◆ **Given problem 1**: Render the entries, from the first one through the line containing "Cookie Policy (31, 2408)", as a Markdown table with the columns Row and Line, leaving out blank lines.

━━━━━ Supplied text ━━━━━

I'd suggest you ask your friends (or check for a recommendation of a reliable independent mechanic and get a second opinion on all three of these services. If a second shop confirms that you need them, then you'll know your dealer is on the up and up, and you can continue to go there with confidence. But if you get an opposite opinion, you might want to rethink that relationship.

Tired out

Q: I have a 1995 Honda Accord wagon with 128,000 miles and 16-year-old tires. Do I have to worry that my tires are going to split apart one of these days? By the way, I am a member of the Old Ladies Club.

A: You'll probably be fine with those 16-year-old tires as long as you don't drive fast — and by fast, I mean over 5 miles per hour. But even members of the Old Ladies Club occasionally hit speeds of 10 mph, and that's too much for your tires.

Tires wear out in two ways. One is through use. Every time you drive, your tires give up a tiny bit of their surface. Eventually, they wear down to the point that there's not enough tread left to provide sufficient friction or channel away water. And at that point, it's time for a new set.

But tires also degrade due to exposure to the ozone in the air. Eventually the rubber will dry out and crack. And once a tire loses its pliability, it is a candidate to blow out.

I don't know how many miles you have on your tires, but with 16 years of exposure to the atmosphere, I'm pretty sure they're cooked. If you look at the sidewalls, you'll almost certainly see hundreds of little cracks.

Because of the degradation of the rubber, tire manufacturers recommend that you buy new tires every six years, whether you've worn down the tread or not. Even assuming that the manufacturers are a little overeager to sell new tires, you're still well outside any reasonable life expectancy for a set of tires.

━━━━━ Data shown ━━━━━

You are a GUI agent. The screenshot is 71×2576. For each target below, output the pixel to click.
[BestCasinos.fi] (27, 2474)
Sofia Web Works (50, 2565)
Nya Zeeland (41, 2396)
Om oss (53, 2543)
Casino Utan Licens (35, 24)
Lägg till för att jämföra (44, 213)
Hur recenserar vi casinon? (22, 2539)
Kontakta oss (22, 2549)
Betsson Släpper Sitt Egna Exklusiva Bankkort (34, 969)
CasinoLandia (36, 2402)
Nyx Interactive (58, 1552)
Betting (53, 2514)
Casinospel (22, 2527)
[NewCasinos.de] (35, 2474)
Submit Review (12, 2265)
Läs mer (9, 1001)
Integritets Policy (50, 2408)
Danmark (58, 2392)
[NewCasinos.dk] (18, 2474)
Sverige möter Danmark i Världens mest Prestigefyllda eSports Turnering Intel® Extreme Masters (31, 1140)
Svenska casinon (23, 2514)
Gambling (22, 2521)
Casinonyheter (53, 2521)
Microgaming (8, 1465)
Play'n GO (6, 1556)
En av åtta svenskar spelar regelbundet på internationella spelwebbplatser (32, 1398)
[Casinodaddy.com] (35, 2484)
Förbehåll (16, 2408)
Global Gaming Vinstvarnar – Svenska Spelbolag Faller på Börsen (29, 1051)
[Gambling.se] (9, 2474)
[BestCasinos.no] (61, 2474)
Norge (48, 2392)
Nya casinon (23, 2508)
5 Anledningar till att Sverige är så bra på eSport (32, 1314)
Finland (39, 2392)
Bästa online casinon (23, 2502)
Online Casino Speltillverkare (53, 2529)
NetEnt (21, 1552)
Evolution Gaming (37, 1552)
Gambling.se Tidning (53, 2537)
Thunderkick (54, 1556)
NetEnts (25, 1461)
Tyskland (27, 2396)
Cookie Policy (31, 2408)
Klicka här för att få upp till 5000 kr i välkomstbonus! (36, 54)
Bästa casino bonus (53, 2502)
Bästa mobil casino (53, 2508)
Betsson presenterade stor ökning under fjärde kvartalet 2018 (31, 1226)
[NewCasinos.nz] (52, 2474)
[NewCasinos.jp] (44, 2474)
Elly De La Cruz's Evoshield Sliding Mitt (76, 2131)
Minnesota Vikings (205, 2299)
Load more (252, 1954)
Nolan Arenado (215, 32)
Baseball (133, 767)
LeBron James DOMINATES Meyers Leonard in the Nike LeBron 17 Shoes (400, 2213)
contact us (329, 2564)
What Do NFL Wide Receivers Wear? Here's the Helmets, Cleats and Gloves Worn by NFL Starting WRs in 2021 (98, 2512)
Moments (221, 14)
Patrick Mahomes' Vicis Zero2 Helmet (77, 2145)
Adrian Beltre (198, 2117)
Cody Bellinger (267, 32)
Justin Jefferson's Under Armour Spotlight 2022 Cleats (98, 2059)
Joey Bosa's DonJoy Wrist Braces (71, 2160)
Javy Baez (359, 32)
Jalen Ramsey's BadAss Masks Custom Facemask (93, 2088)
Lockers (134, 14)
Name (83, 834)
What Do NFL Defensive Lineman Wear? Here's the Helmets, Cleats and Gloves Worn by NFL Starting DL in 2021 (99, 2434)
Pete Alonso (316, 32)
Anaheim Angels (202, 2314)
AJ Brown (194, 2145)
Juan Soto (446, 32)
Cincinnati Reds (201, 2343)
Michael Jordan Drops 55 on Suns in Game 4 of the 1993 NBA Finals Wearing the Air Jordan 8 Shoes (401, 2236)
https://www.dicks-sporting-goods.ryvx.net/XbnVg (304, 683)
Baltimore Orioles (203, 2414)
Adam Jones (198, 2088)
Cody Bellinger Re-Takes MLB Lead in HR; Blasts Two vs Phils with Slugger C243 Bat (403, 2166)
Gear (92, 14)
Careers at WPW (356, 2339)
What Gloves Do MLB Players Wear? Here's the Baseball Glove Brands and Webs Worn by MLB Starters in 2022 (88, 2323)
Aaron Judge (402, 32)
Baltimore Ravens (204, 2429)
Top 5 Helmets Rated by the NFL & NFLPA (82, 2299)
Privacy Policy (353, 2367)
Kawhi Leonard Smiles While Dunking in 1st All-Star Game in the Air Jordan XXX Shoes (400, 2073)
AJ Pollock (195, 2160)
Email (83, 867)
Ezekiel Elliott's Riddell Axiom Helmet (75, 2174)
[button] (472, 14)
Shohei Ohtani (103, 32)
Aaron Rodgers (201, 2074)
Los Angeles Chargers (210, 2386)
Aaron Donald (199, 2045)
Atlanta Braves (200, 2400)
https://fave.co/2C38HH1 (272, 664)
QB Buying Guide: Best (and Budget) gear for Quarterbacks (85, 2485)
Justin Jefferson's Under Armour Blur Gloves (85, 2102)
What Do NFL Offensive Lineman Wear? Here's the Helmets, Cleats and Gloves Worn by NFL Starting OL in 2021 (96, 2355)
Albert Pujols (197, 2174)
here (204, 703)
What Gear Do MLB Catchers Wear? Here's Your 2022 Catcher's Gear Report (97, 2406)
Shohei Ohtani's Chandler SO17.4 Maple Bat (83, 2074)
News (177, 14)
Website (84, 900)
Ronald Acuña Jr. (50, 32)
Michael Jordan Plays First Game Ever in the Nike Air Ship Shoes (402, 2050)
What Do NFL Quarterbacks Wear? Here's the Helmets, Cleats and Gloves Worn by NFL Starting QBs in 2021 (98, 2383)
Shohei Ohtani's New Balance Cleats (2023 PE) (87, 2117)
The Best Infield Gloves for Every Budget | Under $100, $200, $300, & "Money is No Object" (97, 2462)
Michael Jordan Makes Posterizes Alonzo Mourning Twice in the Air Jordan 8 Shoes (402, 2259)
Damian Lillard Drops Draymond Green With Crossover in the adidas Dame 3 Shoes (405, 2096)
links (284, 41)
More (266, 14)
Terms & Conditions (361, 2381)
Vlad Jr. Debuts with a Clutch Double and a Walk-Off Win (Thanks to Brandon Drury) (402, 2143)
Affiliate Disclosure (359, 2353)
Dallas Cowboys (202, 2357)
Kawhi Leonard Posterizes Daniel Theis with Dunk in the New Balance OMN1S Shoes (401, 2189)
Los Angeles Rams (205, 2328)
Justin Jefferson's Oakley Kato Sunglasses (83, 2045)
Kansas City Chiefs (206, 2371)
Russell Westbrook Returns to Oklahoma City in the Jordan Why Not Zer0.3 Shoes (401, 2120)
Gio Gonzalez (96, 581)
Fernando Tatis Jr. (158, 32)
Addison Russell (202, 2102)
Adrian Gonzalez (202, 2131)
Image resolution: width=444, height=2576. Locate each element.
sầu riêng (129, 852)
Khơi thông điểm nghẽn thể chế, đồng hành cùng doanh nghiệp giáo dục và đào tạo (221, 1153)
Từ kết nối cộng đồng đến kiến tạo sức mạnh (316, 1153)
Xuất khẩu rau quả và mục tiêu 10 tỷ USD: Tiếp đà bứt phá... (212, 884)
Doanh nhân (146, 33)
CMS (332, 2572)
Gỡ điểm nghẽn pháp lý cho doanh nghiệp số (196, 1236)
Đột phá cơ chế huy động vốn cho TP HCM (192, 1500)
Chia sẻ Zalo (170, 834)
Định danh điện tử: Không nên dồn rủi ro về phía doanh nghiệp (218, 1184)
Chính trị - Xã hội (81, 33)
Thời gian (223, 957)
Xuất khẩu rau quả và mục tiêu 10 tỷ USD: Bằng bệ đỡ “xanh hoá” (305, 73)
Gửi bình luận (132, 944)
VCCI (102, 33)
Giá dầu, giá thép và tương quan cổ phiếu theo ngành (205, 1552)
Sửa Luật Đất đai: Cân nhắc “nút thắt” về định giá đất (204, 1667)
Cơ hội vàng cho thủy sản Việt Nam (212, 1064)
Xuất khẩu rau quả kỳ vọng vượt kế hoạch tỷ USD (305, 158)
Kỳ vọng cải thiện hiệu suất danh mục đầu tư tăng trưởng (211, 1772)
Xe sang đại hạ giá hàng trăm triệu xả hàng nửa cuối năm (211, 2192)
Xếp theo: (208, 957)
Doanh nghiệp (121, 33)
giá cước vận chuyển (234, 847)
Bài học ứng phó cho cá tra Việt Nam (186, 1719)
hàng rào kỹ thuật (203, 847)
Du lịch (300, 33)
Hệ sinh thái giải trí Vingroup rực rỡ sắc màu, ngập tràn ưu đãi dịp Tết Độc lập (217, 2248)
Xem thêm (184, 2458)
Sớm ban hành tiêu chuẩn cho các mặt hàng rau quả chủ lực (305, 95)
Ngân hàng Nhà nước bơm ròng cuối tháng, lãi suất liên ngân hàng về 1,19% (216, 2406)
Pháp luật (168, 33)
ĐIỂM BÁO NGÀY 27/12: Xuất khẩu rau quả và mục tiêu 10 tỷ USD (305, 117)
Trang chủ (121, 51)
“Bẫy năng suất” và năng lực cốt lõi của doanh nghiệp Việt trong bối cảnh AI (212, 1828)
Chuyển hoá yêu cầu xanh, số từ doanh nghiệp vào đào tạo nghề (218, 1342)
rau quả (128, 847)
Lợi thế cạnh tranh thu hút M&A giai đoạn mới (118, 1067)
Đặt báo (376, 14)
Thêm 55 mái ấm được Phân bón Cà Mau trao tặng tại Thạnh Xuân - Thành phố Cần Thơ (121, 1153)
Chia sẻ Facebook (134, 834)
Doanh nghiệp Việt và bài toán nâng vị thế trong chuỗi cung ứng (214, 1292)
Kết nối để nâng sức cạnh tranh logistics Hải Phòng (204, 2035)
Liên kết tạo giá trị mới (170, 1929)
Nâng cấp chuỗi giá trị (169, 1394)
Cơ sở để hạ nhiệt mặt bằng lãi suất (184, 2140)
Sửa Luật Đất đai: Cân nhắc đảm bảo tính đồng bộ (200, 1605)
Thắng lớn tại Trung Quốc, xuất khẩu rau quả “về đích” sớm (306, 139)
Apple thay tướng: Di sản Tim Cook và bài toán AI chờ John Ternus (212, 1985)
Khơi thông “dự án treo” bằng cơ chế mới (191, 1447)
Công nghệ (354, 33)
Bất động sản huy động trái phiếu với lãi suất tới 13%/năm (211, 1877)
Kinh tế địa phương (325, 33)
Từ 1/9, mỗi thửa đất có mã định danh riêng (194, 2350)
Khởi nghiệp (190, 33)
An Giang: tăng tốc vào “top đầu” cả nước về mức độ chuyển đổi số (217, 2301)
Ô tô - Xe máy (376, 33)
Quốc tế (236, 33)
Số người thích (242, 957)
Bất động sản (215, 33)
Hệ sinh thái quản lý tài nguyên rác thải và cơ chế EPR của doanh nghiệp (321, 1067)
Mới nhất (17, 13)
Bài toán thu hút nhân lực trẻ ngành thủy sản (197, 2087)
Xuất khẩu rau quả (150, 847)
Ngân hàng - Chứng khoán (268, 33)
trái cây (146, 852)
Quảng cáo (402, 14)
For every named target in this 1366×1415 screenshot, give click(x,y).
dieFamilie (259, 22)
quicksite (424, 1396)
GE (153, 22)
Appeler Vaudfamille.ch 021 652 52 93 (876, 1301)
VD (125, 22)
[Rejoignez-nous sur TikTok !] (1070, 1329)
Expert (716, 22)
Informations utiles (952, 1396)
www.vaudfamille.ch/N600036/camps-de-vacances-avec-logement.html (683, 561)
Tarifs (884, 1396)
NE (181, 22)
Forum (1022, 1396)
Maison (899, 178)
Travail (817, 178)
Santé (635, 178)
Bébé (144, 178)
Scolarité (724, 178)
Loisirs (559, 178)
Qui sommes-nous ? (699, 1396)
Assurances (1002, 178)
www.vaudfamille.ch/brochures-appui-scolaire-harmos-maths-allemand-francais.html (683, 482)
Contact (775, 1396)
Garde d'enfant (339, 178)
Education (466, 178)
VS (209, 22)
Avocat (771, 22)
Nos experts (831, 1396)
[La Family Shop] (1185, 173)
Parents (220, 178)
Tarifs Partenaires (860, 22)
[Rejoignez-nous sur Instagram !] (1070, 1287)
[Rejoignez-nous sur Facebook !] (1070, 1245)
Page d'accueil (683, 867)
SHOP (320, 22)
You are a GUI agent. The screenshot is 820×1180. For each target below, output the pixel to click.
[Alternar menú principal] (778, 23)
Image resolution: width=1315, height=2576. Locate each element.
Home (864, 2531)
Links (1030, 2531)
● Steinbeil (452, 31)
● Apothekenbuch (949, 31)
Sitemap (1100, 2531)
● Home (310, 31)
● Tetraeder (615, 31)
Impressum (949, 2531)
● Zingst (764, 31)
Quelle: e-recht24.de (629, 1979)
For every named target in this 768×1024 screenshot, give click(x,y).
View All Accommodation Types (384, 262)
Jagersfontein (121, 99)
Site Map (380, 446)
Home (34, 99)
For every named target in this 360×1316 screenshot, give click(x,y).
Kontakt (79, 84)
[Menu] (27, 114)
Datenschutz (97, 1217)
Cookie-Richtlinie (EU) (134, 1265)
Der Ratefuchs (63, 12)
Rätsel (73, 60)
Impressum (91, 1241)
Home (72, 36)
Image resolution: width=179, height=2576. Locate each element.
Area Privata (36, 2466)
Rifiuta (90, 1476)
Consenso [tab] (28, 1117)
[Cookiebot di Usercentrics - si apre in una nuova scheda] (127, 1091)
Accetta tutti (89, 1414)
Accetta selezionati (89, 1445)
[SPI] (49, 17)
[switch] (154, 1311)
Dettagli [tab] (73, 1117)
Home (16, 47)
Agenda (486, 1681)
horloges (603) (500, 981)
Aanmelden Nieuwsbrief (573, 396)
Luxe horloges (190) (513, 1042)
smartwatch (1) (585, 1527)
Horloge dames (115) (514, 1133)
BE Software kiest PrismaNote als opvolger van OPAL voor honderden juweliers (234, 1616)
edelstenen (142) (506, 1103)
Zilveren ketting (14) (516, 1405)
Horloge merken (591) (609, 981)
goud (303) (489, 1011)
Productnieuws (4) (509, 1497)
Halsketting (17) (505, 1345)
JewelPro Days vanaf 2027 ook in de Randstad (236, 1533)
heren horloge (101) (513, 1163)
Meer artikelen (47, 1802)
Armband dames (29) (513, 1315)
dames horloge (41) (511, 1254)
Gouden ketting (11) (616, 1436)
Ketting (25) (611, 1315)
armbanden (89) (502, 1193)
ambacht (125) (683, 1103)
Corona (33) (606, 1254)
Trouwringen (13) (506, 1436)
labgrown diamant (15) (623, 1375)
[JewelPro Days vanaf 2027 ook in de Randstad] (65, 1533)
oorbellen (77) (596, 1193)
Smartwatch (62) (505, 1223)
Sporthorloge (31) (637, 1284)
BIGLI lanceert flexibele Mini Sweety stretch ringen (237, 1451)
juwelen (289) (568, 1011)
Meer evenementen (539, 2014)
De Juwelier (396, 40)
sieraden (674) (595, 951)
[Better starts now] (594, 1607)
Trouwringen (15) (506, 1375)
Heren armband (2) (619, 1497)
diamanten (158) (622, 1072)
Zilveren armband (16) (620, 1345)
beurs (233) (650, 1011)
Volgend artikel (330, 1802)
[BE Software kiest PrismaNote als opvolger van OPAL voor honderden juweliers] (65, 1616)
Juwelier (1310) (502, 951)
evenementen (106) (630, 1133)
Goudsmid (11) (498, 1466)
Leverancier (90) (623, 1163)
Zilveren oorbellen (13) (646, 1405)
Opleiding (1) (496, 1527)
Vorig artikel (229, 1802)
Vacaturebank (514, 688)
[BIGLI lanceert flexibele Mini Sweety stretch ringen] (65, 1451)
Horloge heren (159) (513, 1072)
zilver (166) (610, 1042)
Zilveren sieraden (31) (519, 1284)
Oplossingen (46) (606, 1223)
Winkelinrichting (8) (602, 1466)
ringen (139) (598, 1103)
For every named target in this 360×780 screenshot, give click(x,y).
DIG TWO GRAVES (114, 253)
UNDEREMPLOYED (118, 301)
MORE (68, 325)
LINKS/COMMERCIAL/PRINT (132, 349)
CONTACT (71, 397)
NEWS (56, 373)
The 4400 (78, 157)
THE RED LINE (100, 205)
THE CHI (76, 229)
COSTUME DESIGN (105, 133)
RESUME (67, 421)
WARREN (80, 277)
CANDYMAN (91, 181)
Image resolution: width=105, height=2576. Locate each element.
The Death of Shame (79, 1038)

━━━━━

◆ **Given problem 2**:
Answer these questions about the car-advice column above:
(a) How old are the tires on the 1995 Honda Accord wagon?
(b) Besides use, what causes tires to degrade?
(c) How often do tire manufacturers recommend buying new tires?

◆ **Exercise output 1**:
| Row | Line |
|---|---|
| 1 | You are a GUI agent. The screenshot is 71×2576. For each target below, output the pixel to click. |
| 2 | [BestCasinos.fi] (27, 2474) |
| 3 | Sofia Web Works (50, 2565) |
| 4 | Nya Zeeland (41, 2396) |
| 5 | Om oss (53, 2543) |
| 6 | Casino Utan Licens (35, 24) |
| 7 | Lägg till för att jämföra (44, 213) |
| 8 | Hur recenserar vi casinon? (22, 2539) |
| 9 | Kontakta oss (22, 2549) |
| 10 | Betsson Släpper Sitt Egna Exklusiva Bankkort (34, 969) |
| 11 | CasinoLandia (36, 2402) |
| 12 | Nyx Interactive (58, 1552) |
| 13 | Betting (53, 2514) |
| 14 | Casinospel (22, 2527) |
| 15 | [NewCasinos.de] (35, 2474) |
| 16 | Submit Review (12, 2265) |
| 17 | Läs mer (9, 1001) |
| 18 | Integritets Policy (50, 2408) |
| 19 | Danmark (58, 2392) |
| 20 | [NewCasinos.dk] (18, 2474) |
| 21 | Sverige möter Danmark i Världens mest Prestigefyllda eSports Turnering Intel® Extreme Masters (31, 1140) |
| 22 | Svenska casinon (23, 2514) |
| 23 | Gambling (22, 2521) |
| 24 | Casinonyheter (53, 2521) |
| 25 | Microgaming (8, 1465) |
| 26 | Play'n GO (6, 1556) |
| 27 | En av åtta svenskar spelar regelbundet på internationella spelwebbplatser (32, 1398) |
| 28 | [Casinodaddy.com] (35, 2484) |
| 29 | Förbehåll (16, 2408) |
| 30 | Global Gaming Vinstvarnar – Svenska Spelbolag Faller på Börsen (29, 1051) |
| 31 | [Gambling.se] (9, 2474) |
| 32 | [BestCasinos.no] (61, 2474) |
| 33 | Norge (48, 2392) |
| 34 | Nya casinon (23, 2508) |
| 35 | 5 Anledningar till att Sverige är så bra på eSport (32, 1314) |
| 36 | Finland (39, 2392) |
| 37 | Bästa online casinon (23, 2502) |
| 38 | Online Casino Speltillverkare (53, 2529) |
| 39 | NetEnt (21, 1552) |
| 40 | Evolution Gaming (37, 1552) |
| 41 | Gambling.se Tidning (53, 2537) |
| 42 | Thunderkick (54, 1556) |
| 43 | NetEnts (25, 1461) |
| 44 | Tyskland (27, 2396) |
| 45 | Cookie Policy (31, 2408) |

◆ **Exercise output 2**:
(a) 16 years old.
(b) Exposure to the ozone in the air.
(c) Every six years, whether the tread has worn down or not.